The misfits consist of Mal's former war comrade-in-arms, Zoe (Gina Torres); her pilot husband, Hoban Washburne (Alan Tudyk); engineer Kaylee Frye (Jewel Staite); and gunman Jayne Cobb (Adam Baldwin). The film alludes to the fact that at some point, Mal took on surgeon Simon Tam (Sean Maher) and his younger sister, River (Summer Glau) as fugitives from the ruling Alliance government. The Alliance finally catches up to the Tams and wants them back-dead. River was an experiment; she was being molded into the ultimate killing machine, but she managed to get a message to her brother to help her, and he forfeited a promising and lucrative career to rescue her. This ensemble cast is rich and balanced in its own right but is also enhanced by other characters from the show, such as Inara (Morena Baccarin) and Shepherd Book (Ron Glass.) The main antagonist, the Operative (Chiwetel Ejiofor), is a deep villain who wasn't pulled from a random bad-guy generator. His actions are truly loathsome, and he serves as a cautionary tale about becoming a zealot for any cause.

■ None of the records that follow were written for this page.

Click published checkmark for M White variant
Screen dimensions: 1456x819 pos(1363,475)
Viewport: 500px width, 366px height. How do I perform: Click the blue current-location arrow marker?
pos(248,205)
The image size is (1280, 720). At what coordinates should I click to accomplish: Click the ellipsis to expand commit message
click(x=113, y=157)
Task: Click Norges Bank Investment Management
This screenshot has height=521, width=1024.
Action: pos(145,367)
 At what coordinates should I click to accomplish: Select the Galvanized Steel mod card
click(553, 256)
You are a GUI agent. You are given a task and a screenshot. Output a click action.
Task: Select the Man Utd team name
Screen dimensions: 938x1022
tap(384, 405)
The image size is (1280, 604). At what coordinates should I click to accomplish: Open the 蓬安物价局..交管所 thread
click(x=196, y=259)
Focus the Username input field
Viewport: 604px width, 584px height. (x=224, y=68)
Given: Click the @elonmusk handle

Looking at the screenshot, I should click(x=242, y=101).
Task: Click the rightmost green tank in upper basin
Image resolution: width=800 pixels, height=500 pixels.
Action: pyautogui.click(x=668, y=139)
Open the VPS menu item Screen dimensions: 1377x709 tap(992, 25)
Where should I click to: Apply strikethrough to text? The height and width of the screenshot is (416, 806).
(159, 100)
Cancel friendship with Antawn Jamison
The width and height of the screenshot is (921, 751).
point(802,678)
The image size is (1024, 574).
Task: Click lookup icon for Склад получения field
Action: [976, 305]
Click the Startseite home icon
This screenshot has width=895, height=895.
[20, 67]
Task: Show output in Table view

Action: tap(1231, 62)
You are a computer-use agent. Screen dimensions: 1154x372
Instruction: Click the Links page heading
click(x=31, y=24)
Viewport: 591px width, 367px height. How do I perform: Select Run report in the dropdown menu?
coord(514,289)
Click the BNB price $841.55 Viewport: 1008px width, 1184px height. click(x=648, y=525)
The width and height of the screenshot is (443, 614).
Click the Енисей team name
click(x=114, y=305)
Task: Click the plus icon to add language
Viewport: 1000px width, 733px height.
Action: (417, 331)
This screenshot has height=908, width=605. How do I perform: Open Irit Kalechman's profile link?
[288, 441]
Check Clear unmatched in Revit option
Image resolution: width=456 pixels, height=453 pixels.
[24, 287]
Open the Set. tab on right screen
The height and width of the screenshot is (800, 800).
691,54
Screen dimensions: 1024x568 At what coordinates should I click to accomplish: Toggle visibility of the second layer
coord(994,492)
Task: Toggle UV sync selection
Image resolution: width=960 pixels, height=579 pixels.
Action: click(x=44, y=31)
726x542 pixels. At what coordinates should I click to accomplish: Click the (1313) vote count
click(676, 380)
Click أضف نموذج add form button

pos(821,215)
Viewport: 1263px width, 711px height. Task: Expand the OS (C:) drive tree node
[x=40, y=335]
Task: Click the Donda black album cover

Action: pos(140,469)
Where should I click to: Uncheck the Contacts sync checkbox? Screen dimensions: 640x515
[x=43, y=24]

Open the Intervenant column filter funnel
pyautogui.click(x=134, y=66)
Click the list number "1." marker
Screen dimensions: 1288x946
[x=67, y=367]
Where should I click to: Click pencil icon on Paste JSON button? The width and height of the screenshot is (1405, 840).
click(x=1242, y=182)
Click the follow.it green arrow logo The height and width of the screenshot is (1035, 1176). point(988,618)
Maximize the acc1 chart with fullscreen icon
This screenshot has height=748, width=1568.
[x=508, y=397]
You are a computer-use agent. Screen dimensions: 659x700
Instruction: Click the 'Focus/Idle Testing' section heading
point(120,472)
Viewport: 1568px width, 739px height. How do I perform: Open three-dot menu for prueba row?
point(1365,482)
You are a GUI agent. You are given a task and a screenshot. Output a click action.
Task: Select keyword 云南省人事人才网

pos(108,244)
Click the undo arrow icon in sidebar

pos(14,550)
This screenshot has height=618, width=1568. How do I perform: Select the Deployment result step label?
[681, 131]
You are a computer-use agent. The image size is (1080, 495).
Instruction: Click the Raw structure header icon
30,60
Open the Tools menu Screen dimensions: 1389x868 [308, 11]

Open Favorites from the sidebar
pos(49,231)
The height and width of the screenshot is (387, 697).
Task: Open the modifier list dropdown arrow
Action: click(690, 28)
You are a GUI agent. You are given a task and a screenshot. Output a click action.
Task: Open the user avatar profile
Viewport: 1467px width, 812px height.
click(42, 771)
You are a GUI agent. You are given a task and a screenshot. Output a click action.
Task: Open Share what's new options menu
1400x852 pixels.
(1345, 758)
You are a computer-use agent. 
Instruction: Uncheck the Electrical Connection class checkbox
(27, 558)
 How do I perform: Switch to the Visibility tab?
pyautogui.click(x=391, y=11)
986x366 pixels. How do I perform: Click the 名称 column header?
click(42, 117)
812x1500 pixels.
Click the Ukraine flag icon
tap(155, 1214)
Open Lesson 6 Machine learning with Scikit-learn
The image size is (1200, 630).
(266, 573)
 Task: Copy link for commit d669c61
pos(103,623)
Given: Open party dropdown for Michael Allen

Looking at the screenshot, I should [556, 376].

The film uses a great deal of CGI, and viewers will definitely notice a huge contrast between the detailed designs of interior shots versus the fake feeling for outside views of Serenity. Much of that can be forgiven, however, because the story is the real star here. Serenity is truly a film for those who root for the most unlikely of people to do amazing things. This is the reason why the tagline "Can't stop the signal" means so much to the fans of this fictional universe. It is, in essence, the heart of the film.